* [Task prompt] For each line of the data that includes the word "menu", copy the line.

* [Information shown]

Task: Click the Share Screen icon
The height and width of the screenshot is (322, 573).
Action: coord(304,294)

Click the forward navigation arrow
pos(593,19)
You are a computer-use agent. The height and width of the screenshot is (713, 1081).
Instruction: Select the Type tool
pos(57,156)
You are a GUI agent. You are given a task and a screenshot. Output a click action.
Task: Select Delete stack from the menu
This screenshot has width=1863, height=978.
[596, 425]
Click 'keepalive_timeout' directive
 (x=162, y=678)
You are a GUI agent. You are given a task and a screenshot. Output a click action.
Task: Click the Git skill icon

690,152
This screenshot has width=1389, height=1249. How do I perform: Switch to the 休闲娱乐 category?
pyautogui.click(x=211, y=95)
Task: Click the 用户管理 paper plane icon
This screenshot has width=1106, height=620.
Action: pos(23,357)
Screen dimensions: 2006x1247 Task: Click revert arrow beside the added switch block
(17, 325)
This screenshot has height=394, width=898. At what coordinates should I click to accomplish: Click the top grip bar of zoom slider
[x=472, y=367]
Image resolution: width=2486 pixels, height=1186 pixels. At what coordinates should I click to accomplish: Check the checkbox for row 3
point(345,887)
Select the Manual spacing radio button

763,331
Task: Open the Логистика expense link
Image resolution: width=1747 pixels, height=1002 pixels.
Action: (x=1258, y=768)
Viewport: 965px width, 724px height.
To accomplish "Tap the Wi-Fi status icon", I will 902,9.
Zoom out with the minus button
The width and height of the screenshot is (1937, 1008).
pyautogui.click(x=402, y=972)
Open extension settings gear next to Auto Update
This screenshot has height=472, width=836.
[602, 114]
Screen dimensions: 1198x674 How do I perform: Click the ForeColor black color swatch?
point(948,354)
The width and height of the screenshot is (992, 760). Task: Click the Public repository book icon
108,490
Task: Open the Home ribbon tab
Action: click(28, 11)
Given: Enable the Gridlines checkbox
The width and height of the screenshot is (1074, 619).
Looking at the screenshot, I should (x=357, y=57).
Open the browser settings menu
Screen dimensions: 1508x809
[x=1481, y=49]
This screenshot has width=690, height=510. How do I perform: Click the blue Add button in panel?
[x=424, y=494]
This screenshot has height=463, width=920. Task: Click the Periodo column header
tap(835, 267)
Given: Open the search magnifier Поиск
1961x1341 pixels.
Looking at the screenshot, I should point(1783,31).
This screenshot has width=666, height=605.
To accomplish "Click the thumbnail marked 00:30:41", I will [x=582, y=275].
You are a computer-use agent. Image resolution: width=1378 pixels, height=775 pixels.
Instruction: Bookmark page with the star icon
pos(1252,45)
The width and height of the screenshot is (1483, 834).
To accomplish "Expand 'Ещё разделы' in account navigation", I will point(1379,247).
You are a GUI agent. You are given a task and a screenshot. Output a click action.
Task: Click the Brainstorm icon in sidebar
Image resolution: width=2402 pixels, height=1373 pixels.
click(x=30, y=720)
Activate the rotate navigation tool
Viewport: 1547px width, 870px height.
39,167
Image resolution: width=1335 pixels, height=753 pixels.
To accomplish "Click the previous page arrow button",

* [Result below]
Task: Select Delete stack from the menu
Open the browser settings menu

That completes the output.